Zwei Wale entkommen! Zweiter Bericht aus Norwegen.

Das Highlight der Woche gleich vorweg: Zwei Zwergwale, die am vergangenen Donnerstag in der Nähe von Henningsvaer gesichtet wurden, sind dem Walfangschiff Uregutt – das in der Gegend auf Jagd war – nicht vor die Harpune gekommen. Aber jetzt erst mal der Reihe nach:

Montag 30. Mai: Ein Walfangschiff namens Nordfangst – das uns bisher nicht bekannt war – taucht in Svolvaer auf. Sein bevorzugtes Jagdrevier ist der Vestfjord.

Dass der hoch mit Giftstoffen belastete Walspeck einfach ins Wasser geworfen und somit illegal entsorgt wird, hatten wir bereits berichtet. Nun konnten wir beobachten, dass Seevögel den im Hafenbecken schwimmenden Walspeck verspeisen!

Dienstag 31.Mai: Wir erfahren, dass die Nordfangst, die nun im Trockendock liegt, kürzlich 30 weitere Wale getötet und in der Walfabrik in Svolvaer zur Verarbeitung abgeliefert hat. Damit steigt die Zahl der toten Wale auf 169.

Mittwoch 1. Juni: Um 19 Uhr legt die Uregutt zur Jagd im Fjord ab.

Donnerstag, 2. Juni: Auf der Suche nach der Uregutt, die vermutlich küstennah auf der Jagd ist. Wir bekommen Meldung, dass nahe Henningsvaer zwei Zwergwale gesichtet und von einer Forschergruppe begleitet werden. Am Abend dann die gute Nachricht, dass die Uregutt ohne Fang (!) wieder in Ure angelegt hat.

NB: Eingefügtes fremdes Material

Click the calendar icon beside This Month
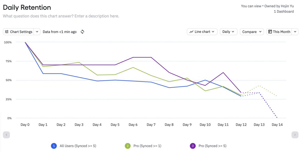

Freitag, 3. Juni: Keinerlei Aktivitäten. Wir warten auf das Eintreffen der Rowenta 2, die am Samstag vergangener Woche abgelegt hat, und auf die Rückkehr der Unstad Junior, die seit ca. 25. Mai auf dem Nordatlantik jagt.

Samstag, 4. Juni: Keine Arbeit in der Walfabrik, kein einlaufender Walfänger!

Resümée: Der Westfjord wurde die ganze Woche vom Walfang verschont. Die gefährliche Situation für die beiden Zwergwale verlief glimpflich und sie konnten den Explosionsharpunen entkommen. Die Uregutt liegt seit Donnerstag Mittag in Ure vor Anker. Anscheinend legt auch der zweite Walfänger der Flotte von Remi Unstad diese Woche nicht mehr zum Fang ab. Die Nordfangst liegt ebenfalls auf dem Trockenen.

Also fast ein Happy End, wären nicht die vier anderen Walfänger im Nordmeer unterwegs: Die Rowenta 2, Unstad Junior, Ann Brita und die Reinefangst sind noch auf der Jagd.

Dennoch: Der Fjord ist viel zu still – bis auf die alle 8 Sekunden erfolgenden Unterwasser-Detonationen für die Ölsuche. Vögel sind ebenfalls nur wenige zu beobachten. Wir machen uns große Sorgen, dass die lautstarken und permanent erfolgenden seismischen Messungen verhängnisvolle Auswirkungen auf die Tierwelt haben könnten.